Si parla dell’immondizia di Napoli, ma a Roma la raccolta differenziata non è mai decollata, dal 7% lasciato da Rutelli nel 2001 s’è fermata al 18% di Veltroni. Non sarà forse perché il proprietario della discarica di Malagrotta era socio del Consorzio Trattamento Rifiuti al 49% e con l’Ama, nettezza urbana, al 51%? Discariche e raccolta differenziata non vanno d’accordo, l’incompatibilità è stata riconosciuta col nuovo millennio, ma gli usi e costumi non son cambiati. Quanto siano bravi in Campidoglio a far gli interessi cittadini, lo dice in lastra di bronzo la privatizzazione della Centrale del latte sotto il segno di Rutelli nel ’97: venduta alla Cirio di Cragnotti per 80 miliardi di lire, da questi rivenduta dopo pochi mesi alla Parmalat di Tanzi per 180.

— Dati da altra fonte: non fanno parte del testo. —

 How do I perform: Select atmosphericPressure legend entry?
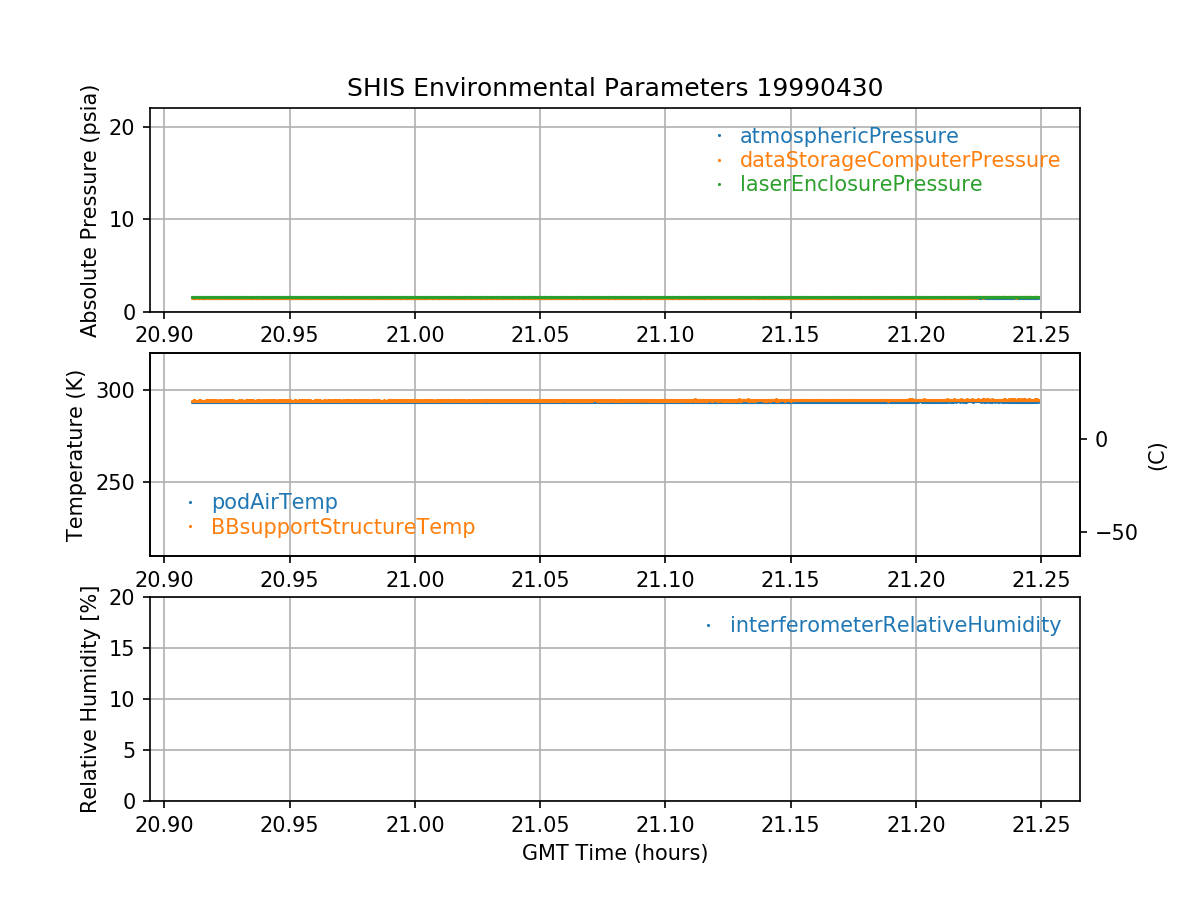[x=848, y=136]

Stupidi, ingenui in affari? Non si direbbe, guardando l’incastro di scatole cinesi messo insieme, una catena di matrimoni d’interesse a stringer legami con ogni potentato. Era il rifondarolo Smeriglio, in tempi non sospetti, a definire le circa 70 aziende partecipate «carrozzoni che servono a coltivare rapporti coi poteri forti e a procurare consensi», non il consigliere d’opposizione Rampelli. Tant’è che Chicco Testa, l’ambientalista più sveglio di ogni altro verde, passato dalla presidenza Acea (acqua e luce) a quella di Roma metropolitane, conservava ben 13 poltrone in altrettanti cda di organismi pubblici e privati, tra cui Ras (assicurazioni) e Telit (telefonini israeliani). Fabiano Fabiani, colonna storica dell’Iri, presidente dell’Acea e presente nel cda di Suez Enviroment, ha perso il posto in Rai assegnatogli da Prodi e Padoa-Schioppa solo per sentenza del Consiglio di Stato che ha reintegrato Petroni. Ai vertici delle aziende di trasporto ci sono ex sindacalisti, Raffaele Morese dalla Cisl, Fulvio Vento e Stefano Bianchi dalla Cgil. Vincenzo Gagliani Caputo, segretario generale del Comune, sta nel consiglio di amministrazione o nel collegio dei sindaci di Roma metropolitane, Assicurazioni di Roma e Car S.c.p.A. Luigi Spaventa, ex ministro di Ciampi, sta nel cda dell’Acea ma è presidente di Sator group che s’occupa anch’essa di acqua ed elettricità. Paolo Cuccia, amico di Rutelli e ai vertici di Eur spa, è stato vicepresidente di Capitalia e dirigente di Abn Amro Italia. Luigi Abete presidente della Bnl e Alessandro Profumo dell’Unicredit, sono amici e sostenitori dichiarati.


Se domani sera Rutelli dovesse scoprirsi nuovamente e ancora sindaco di Roma, dovrà riconoscerne gran parte del merito a questa robusta rete consolidata in 13 anni. Pur se a discapito delle buche sull’asfalto, i tombini intasati, le vecchine scippate.